TEXT FOR ANALYSIS:
- - -
Arranging Your Bouquet
The easiest way to arrange flowers is to form the bouquet in your hand first. Start by making a triangle or square with three or four of your largest flowers (think roses, marigolds, peonies, or any other dense bloom to anchor your bouquet). Don’t worry about the stems being even — focus on getting those flowers in a grouping that you like.
Next, begin to add other flowers by layering them around your base in concentric circles that are slightly lower in height. This will begin to from a rounded mound of flowers. Continue to hold stems in place with your hand, and be sure to check it from several angles so that the work is even. Don’t be afraid to start over if it doesn’t look right! When you’re happy with it, wrap some florist’s tape around the stems to replace your hand as the fastener.
- - -
THE DATA:
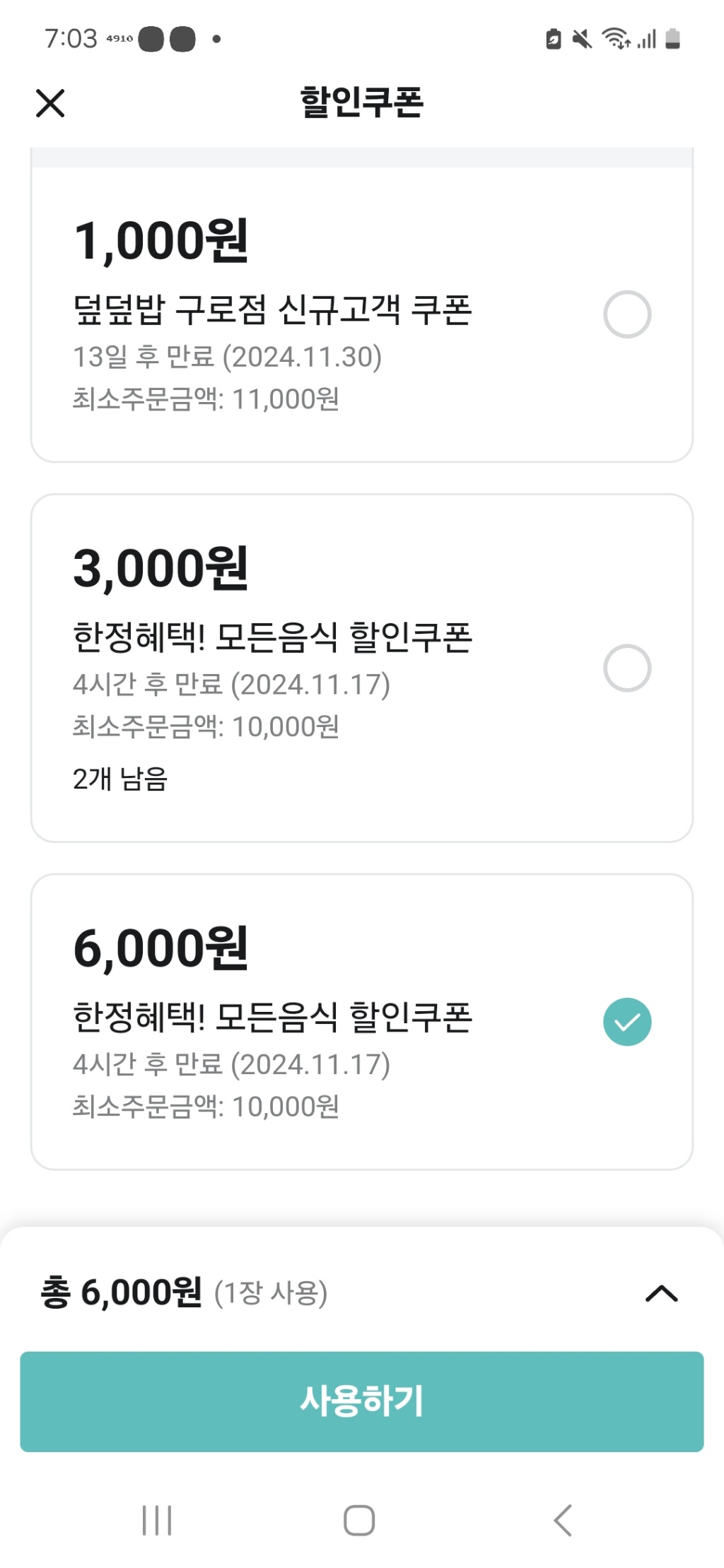Tap the Wi-Fi status icon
- - -
WHAT IS REQUIRED: Please list every flower that the bouquet-arranging text names as an example of a large, dense bloom.

ANSWER: roses, marigolds, peonies